◆ **What this task involves**: As the answer, give a copy of each line below that includes the word "blue".

[[ Working data open ]]

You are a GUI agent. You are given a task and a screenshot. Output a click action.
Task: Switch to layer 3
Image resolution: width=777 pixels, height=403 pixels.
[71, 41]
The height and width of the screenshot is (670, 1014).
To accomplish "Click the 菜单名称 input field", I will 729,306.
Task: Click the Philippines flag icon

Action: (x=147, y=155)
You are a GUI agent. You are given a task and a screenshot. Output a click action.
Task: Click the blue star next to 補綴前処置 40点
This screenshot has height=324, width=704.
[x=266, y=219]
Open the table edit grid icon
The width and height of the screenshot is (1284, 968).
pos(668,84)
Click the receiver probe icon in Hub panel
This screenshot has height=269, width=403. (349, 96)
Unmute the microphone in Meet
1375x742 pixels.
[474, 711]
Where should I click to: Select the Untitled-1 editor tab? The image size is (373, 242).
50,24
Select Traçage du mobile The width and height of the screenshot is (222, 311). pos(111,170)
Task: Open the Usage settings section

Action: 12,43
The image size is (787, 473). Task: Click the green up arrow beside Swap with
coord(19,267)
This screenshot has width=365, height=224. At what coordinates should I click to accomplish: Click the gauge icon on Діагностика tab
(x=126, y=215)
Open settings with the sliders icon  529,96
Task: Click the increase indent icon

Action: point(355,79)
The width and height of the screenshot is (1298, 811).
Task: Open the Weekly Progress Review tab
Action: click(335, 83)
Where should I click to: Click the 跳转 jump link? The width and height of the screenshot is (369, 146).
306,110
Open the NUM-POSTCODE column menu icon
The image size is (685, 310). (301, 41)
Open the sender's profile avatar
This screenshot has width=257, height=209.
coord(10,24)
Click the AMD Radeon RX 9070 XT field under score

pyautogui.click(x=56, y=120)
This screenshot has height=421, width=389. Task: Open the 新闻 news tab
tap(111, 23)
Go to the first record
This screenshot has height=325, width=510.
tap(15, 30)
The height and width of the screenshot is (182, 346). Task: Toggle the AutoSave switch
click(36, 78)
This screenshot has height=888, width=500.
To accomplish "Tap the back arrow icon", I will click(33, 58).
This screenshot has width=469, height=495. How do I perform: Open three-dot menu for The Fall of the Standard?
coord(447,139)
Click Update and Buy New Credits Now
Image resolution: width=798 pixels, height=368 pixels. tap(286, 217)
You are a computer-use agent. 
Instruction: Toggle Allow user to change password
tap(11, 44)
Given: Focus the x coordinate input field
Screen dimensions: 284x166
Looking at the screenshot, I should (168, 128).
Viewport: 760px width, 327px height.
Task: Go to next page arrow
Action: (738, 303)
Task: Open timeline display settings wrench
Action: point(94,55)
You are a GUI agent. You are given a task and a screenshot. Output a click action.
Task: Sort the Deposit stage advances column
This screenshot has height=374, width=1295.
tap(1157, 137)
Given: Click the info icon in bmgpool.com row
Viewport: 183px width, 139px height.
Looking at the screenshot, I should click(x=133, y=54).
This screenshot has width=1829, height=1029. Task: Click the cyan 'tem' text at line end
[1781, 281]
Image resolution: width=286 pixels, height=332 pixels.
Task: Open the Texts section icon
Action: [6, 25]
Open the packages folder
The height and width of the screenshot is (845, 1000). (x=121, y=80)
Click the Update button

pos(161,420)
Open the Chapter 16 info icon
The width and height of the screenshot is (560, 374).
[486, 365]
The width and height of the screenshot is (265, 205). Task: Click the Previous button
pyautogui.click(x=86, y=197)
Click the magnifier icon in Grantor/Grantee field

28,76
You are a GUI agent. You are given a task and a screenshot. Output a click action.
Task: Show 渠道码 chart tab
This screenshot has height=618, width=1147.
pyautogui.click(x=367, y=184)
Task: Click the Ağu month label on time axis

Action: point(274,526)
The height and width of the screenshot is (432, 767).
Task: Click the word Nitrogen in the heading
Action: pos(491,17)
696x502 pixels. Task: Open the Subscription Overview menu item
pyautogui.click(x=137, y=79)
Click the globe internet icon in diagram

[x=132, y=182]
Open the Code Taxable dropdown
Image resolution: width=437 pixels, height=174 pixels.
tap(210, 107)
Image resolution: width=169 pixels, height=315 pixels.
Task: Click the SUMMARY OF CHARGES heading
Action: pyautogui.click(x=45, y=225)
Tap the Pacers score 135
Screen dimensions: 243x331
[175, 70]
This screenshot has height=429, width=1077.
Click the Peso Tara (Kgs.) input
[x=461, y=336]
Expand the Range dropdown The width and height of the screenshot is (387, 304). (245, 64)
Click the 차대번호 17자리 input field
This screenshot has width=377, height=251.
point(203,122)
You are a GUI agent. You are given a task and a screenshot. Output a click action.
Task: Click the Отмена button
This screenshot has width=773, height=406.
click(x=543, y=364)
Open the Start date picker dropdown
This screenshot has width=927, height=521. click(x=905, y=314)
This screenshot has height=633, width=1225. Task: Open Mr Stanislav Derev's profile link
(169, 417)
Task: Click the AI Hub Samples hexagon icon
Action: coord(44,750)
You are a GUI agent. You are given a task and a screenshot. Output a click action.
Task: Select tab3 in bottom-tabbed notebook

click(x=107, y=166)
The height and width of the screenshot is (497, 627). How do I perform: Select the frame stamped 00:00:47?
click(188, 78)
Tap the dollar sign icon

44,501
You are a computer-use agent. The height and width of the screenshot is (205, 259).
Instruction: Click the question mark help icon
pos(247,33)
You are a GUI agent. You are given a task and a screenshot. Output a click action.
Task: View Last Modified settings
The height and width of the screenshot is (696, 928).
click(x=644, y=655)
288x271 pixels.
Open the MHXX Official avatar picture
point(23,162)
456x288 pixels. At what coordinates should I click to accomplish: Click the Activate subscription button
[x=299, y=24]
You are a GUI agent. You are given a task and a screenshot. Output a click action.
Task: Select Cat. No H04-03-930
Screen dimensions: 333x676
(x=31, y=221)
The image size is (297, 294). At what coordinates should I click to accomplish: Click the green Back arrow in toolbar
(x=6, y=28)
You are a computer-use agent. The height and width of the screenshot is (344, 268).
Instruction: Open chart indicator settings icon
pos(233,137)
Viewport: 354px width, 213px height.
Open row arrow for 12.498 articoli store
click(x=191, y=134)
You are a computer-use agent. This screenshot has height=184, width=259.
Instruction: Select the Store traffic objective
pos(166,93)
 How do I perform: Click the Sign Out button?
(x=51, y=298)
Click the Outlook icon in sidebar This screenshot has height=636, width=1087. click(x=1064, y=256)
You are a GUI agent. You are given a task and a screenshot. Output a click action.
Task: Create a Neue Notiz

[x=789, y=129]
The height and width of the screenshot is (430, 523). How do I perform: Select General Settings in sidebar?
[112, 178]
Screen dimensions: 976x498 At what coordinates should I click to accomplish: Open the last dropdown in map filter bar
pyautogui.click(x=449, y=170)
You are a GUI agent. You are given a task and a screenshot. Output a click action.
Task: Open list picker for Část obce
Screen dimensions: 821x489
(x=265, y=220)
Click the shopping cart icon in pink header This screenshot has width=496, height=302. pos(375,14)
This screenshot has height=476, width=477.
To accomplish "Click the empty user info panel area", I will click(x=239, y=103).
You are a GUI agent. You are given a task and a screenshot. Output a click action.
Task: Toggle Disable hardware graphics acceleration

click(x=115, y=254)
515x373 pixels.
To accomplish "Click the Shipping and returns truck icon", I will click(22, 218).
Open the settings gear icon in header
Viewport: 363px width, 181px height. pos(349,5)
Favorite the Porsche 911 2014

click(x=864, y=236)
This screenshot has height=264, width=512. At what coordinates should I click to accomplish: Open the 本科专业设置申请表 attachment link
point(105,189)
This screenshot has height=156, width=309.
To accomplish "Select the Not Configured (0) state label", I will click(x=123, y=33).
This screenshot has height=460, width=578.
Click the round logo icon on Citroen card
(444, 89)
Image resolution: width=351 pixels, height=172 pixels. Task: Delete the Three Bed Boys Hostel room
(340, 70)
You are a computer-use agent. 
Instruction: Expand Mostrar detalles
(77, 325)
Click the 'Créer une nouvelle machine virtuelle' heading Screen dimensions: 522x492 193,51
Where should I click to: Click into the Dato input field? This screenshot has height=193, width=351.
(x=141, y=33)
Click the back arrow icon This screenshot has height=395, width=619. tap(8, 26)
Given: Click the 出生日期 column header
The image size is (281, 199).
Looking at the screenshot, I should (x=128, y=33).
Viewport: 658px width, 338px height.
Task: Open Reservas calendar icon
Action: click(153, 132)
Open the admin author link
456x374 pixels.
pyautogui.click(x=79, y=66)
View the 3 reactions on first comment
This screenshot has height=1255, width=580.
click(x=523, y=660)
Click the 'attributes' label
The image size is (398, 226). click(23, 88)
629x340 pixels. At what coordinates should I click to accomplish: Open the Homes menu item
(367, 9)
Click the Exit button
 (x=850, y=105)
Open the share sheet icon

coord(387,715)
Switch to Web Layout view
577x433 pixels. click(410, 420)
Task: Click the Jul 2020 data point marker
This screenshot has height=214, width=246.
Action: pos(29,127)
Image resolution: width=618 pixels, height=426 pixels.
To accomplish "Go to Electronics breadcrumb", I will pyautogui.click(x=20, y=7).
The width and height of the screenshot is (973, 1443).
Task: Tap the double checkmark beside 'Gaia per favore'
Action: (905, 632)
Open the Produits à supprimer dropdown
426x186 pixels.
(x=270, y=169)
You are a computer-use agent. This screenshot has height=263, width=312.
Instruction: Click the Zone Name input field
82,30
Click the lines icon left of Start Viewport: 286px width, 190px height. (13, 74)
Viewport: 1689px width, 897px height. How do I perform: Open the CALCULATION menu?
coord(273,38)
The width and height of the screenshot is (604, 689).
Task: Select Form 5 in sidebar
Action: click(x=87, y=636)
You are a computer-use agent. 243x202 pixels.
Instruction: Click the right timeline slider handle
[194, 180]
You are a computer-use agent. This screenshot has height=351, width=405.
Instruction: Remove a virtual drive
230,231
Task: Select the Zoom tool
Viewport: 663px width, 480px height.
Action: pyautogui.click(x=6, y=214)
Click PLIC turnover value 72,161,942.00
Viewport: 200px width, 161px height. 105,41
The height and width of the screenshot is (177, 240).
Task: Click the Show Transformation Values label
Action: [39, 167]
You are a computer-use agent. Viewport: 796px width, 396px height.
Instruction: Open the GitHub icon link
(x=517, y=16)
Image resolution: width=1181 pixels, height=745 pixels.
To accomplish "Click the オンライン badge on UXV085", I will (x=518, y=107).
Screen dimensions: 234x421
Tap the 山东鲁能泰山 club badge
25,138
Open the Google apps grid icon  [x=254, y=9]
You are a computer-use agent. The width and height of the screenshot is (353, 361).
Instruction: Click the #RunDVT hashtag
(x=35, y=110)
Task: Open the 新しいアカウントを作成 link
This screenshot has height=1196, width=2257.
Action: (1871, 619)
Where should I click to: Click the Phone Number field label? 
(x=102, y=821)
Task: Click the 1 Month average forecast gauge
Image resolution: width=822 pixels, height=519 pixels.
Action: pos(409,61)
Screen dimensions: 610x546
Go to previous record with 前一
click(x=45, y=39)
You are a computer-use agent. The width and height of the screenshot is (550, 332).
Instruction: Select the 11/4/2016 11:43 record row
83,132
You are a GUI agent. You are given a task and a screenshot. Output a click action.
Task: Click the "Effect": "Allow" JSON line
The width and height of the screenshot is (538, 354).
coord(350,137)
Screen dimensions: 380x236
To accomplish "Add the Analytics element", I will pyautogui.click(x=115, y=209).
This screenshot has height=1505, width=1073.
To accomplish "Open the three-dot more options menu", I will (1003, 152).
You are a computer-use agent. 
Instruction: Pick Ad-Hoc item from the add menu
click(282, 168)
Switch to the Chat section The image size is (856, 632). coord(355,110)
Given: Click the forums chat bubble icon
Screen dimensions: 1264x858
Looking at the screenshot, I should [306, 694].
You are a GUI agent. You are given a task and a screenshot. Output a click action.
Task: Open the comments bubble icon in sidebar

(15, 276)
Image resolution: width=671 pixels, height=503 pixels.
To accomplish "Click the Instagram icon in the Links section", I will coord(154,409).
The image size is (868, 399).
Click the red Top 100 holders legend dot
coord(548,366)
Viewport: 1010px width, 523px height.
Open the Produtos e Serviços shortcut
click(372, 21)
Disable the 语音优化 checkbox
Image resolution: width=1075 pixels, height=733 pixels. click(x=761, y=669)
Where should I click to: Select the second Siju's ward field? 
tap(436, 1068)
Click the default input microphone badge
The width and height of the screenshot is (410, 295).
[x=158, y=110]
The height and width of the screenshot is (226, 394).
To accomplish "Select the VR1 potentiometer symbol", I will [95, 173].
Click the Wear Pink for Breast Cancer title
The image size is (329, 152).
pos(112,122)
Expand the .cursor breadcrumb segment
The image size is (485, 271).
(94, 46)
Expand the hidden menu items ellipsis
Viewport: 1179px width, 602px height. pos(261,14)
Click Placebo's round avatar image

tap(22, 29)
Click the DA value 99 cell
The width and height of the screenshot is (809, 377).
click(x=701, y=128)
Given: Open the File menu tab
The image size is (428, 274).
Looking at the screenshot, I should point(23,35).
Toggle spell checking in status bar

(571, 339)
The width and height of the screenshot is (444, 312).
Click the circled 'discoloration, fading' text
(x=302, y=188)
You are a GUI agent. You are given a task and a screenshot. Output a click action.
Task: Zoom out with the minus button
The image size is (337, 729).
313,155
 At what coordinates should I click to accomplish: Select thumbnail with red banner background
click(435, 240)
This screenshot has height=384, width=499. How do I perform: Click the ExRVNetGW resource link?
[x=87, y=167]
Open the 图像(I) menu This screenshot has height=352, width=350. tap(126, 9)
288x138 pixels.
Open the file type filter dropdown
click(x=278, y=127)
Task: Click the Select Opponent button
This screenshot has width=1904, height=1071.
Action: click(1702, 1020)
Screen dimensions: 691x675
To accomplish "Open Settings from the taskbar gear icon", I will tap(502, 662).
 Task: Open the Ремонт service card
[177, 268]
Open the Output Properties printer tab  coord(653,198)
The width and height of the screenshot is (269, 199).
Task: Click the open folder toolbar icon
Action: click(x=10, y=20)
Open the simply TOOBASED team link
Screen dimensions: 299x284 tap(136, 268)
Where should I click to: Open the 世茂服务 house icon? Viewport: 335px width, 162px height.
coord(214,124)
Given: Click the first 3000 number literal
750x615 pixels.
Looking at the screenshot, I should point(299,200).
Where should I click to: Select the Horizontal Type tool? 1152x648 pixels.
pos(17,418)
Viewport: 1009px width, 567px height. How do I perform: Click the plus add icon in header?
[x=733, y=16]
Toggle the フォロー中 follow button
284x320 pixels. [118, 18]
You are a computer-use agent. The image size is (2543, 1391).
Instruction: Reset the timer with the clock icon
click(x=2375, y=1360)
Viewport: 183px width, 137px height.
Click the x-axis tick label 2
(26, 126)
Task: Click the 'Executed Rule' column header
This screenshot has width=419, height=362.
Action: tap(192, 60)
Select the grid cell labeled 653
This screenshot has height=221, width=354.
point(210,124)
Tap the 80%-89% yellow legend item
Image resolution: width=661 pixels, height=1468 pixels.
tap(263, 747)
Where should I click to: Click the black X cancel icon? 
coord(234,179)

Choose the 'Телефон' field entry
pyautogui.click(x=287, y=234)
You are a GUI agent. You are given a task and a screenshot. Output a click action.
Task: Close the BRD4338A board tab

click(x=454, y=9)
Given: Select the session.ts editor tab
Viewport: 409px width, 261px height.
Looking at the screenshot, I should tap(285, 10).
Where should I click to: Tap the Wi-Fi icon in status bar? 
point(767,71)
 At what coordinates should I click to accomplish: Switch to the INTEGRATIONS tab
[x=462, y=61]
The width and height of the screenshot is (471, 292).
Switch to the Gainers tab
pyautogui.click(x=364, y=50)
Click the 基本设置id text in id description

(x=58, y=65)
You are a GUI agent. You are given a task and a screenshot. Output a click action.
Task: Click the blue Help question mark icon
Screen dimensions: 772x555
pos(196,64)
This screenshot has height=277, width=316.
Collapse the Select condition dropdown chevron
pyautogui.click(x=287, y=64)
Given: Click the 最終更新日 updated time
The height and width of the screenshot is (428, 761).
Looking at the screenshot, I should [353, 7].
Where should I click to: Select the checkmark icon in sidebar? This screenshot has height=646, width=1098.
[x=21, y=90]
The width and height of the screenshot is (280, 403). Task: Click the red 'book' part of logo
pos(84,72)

[[ Working data closed ]]

◆ **Answer area**:
Task: Click the blue star next to 補綴前処置 40点
Task: Click the blue Help question mark icon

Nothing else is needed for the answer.